## [Work request]
Using the listing below, report all lines holding the word "computer".

• • • • •

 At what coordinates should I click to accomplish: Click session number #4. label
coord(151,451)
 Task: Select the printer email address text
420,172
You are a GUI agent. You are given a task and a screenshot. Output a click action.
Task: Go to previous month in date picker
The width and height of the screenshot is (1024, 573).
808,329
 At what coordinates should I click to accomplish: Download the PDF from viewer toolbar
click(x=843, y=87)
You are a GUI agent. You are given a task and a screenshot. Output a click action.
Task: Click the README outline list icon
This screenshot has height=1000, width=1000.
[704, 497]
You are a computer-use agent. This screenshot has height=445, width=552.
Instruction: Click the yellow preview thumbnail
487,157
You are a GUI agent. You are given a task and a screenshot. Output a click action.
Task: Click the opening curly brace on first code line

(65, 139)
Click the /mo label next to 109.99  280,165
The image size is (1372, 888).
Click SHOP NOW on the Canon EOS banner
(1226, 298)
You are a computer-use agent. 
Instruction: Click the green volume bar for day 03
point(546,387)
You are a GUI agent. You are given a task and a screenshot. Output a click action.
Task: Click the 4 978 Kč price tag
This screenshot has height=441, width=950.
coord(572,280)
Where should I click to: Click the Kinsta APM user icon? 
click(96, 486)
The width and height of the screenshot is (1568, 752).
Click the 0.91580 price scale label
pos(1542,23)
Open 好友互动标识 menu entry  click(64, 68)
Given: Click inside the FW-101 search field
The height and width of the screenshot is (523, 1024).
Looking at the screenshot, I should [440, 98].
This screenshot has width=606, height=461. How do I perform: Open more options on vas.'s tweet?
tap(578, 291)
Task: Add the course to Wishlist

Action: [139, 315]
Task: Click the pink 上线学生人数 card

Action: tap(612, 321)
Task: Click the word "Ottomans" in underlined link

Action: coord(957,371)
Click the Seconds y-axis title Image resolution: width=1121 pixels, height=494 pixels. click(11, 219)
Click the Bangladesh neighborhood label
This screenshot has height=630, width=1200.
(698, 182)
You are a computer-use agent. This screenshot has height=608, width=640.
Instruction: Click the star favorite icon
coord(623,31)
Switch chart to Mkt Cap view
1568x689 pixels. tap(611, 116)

• • • • •

## [Solution to this problem]
You are a computer-use agent. This screenshot has height=445, width=552.
You are a computer-use agent. 
You are a computer-use agent. This screenshot has height=608, width=640.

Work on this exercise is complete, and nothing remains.